V. Há estudos que apontam que o grau de satisfação de trabalhadores é maior em companhias com um ambiente organizacional estruturado. A criação do programas de integridade e de setores de compliance trazem, de fato, esses benefícios?

DP. Sem dúvidas. Trabalhar em uma empresa ética, honesta e íntegra, com bons programas de integridade e de compliance, traz inúmeros benefícios para os seus colaboradores e para a própria organização. A produtividade dos colaboradores aumenta, assim como a integração entre eles, sem contar a credibilidade e confiança. Os benefícios se estendem aos fornecedores de serviços, acionistas e aos consumidores.

V. O Brasil testemunhou, nos últimos anos, uma série de escândalos de corrupção envolvendo o setor público e empresas de diversos ramos, como empreiteiras e instituições financeiras. A Lava Jato foi um divisor de águas nesse sentido. Que lições esta operação trouxe para as empresas, em sua opinião?

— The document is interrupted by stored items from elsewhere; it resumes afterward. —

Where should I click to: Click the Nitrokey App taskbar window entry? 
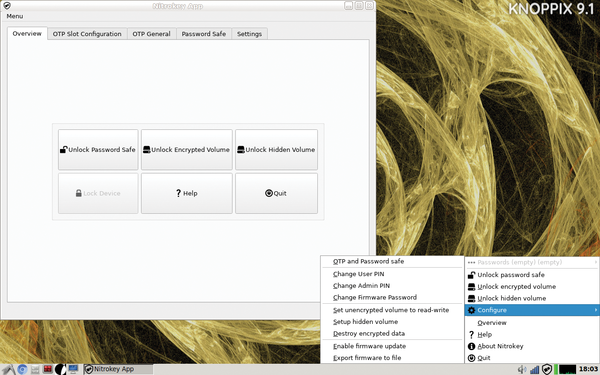tap(118, 369)
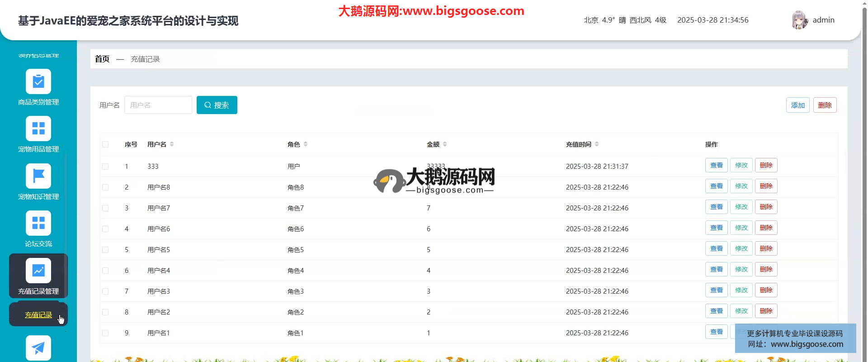Click the admin avatar image
The image size is (868, 362).
point(799,20)
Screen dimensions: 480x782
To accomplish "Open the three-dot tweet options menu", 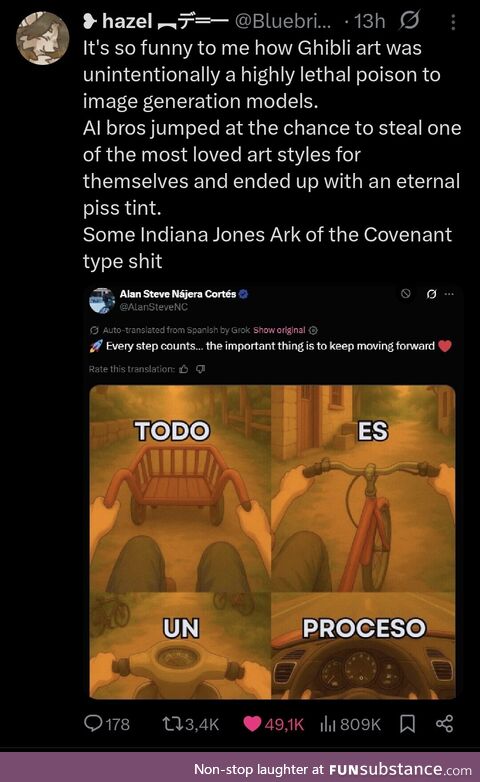I will 453,22.
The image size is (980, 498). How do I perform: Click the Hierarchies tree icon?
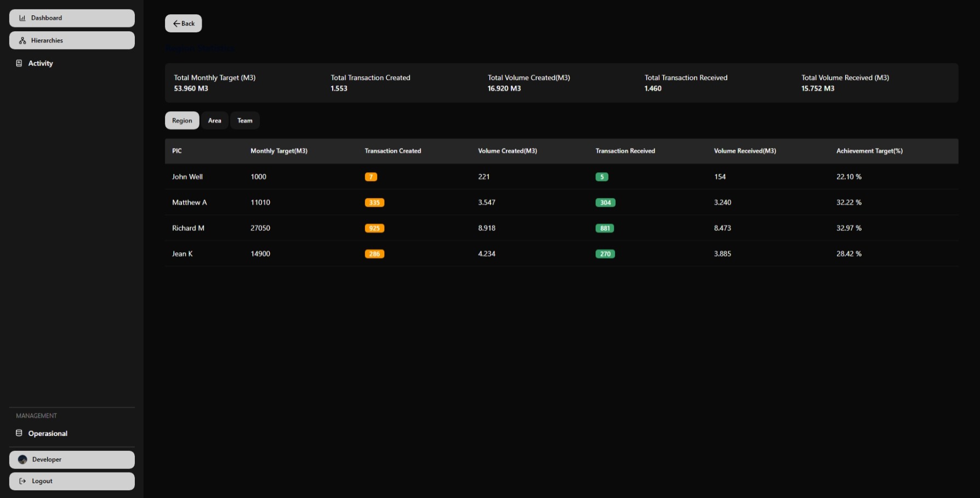tap(22, 41)
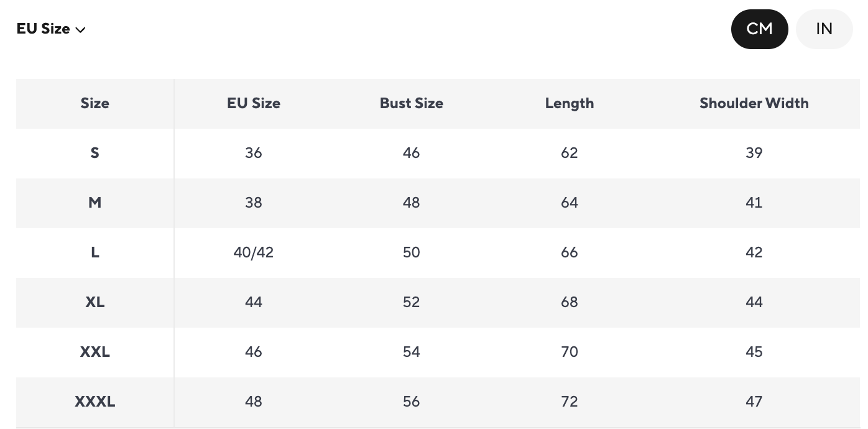The height and width of the screenshot is (429, 868).
Task: Click the Length column header
Action: pos(570,103)
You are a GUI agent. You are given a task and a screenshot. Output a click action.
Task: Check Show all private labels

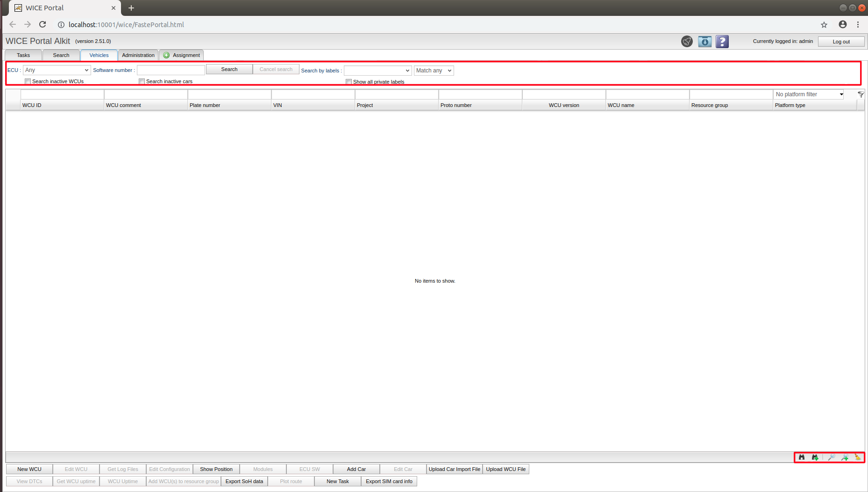pyautogui.click(x=349, y=82)
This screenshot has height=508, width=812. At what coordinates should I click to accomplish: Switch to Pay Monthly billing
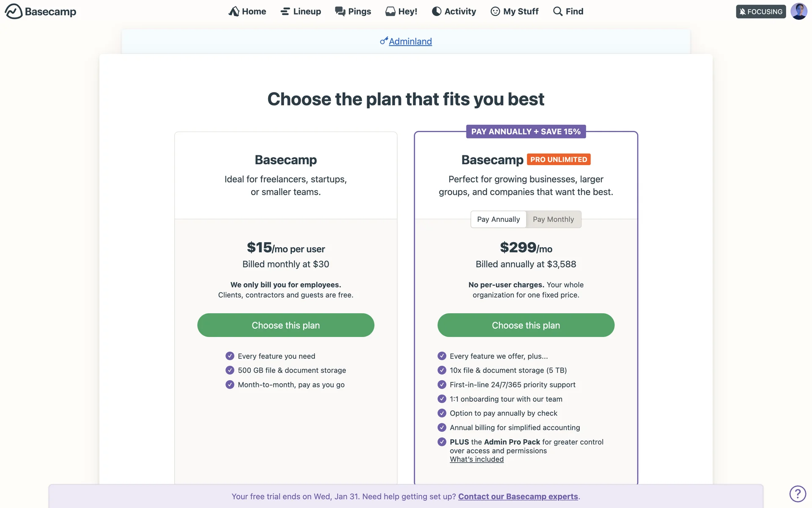(553, 219)
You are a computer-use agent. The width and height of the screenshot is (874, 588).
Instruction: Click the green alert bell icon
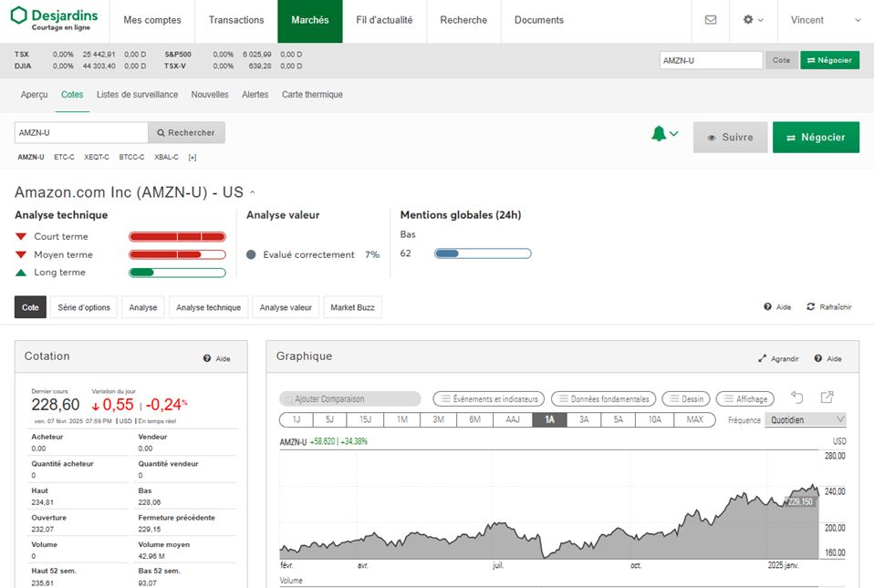660,135
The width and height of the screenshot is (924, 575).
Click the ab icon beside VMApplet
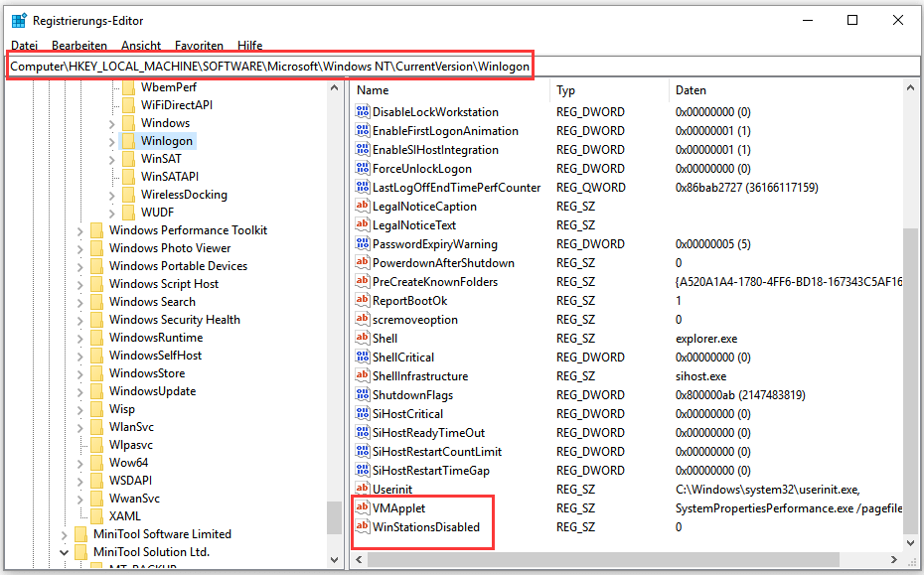point(364,508)
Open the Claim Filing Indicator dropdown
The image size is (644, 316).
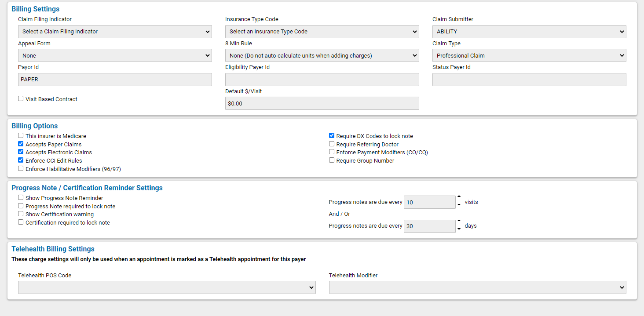coord(114,31)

DP. A Lava Jato foi um divisor de águas na sociedade porque conseguiu, por meio de um grupo de procuradores e de um juiz de primeira instância bastante técnico, prender pessoas influentes que até então jamais seriam presas no Brasil, como donos de empreiteiras, políticos e outros. É como se a Lava Jato tivesse acendido um “sinal de alerta” em toda a sociedade. Com isso, a integridade, a retidão, a ética, a gestão de riscos e o compliance ganham cada vez mais força. Tornam-se, assim, condição sine qua non para uma empresa bem quista no mercado, por seus colaboradores, investidores, prestadores de serviços e consumidores.